Si les professionnels de la filière agricole s’accordent à dire que l’ouverture du canal à grand gabarit va modifier les flux de grains dans le quart Nord-Est de la France, les plateformes logistiques qui doivent y contribuer sont à la traîne, exception faite de l’unité portuaire de Nesle-Languevoisin.

Le canal Seine-Nord Europe est la pièce maîtresse du projet Seine-Escaut, qui reliera à terme par une voie navigable intérieure à grand gabarit le bassin de la Seine au bassin de l’Escaut dans le nord de la France, en Belgique et au Pays-Bas, ainsi qu’à d’autres grands bassins fluviaux tels le Rhin et le Meuse.
© VNF

L’Union européenne a attribué en juin 2023 son quatrième financement destiné à la liaison fluviale Seine-Escaut (cf. carte). Sur les 506 millions d’euros (M€) octroyés, 405 M€ sont destinés à la construction du canal Seine-Nord Europe, notamment à son creusement. « Nous avançons. Après des années extrêmement difficiles pour passer du rêve à la réalité, le projet rentre dans une phase opérationnelle définitive », commentait Dominique Riquet, député européen et membre du conseil de surveillance de la Société du canal Seine-Nord Europe (SCSNE), lors d’une conférence de presse le 28 juin à Lille.

 

Le Canal Seine-Nord Europe en chiffres

Le canal Seine-Nord Europe, c’est 107 km de voies navigables à grand gabarit permettant la circulation de bateaux d’une longueur jusqu’à 185 m, d’une largeur jusqu’à 11,40 m et d’une capacité de 4 000 t, soit l’équivalent de 220 camions.
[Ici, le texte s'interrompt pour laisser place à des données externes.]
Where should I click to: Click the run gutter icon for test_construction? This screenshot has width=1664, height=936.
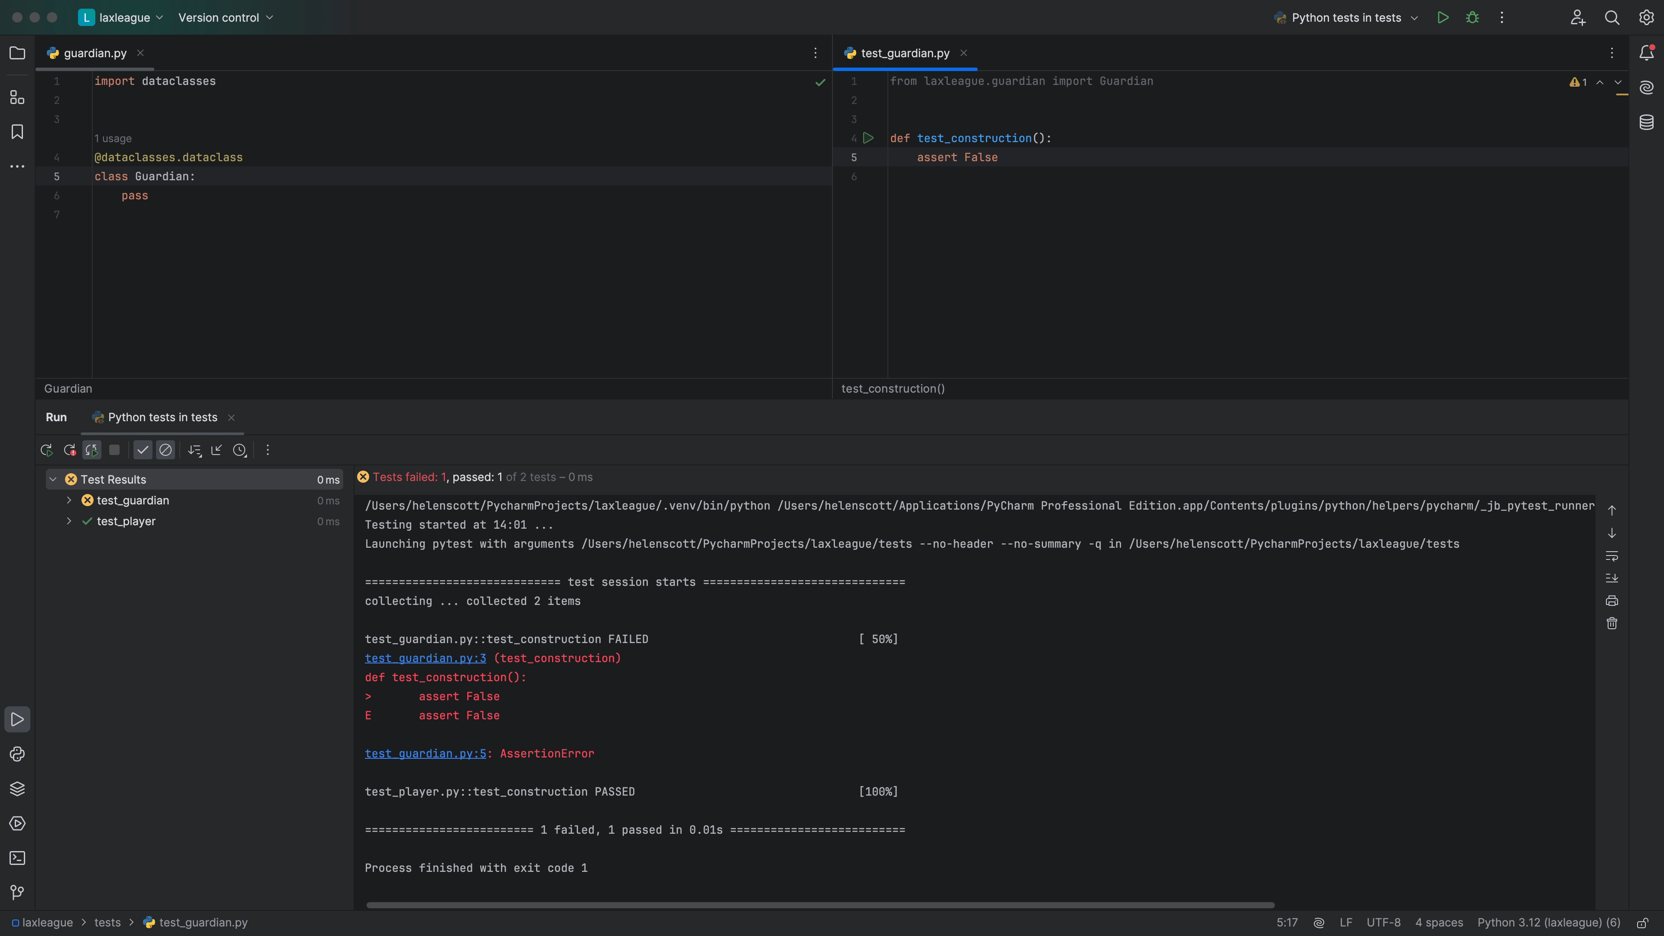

Source : Alliance Seine-Escaut.

 

Massification du trafic par voie d’eau

La mise en service du canal à grand gabarit Seine-Nord Europe, prévue en 2030, assurera une massification accrue des flux de pondéreux par voie fluviale entre le Bassin parisien et l’Europe du Nord.
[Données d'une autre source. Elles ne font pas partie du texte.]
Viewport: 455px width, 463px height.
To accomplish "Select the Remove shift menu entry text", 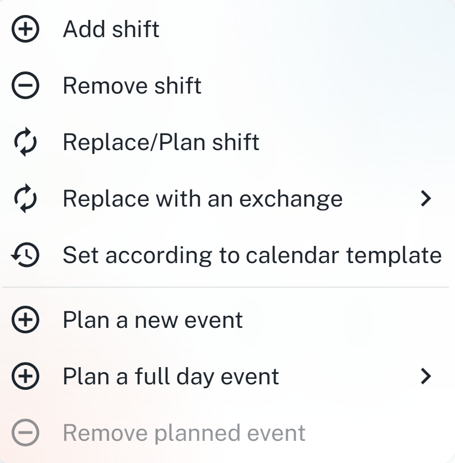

« L’ouverture de ce canal à grand gabarit va permettre de développer les flux de céréales et autres pondéreux. Et ce, grâce à un effet d’économies d’échelle en lien avec l’agrandissement des cales des bateaux », déclare Christine Morel, responsable développement des Établissements Davenne (groupe Scat) et présidente de la commission fluviale de l’Union des entreprises de transport et logistique de France.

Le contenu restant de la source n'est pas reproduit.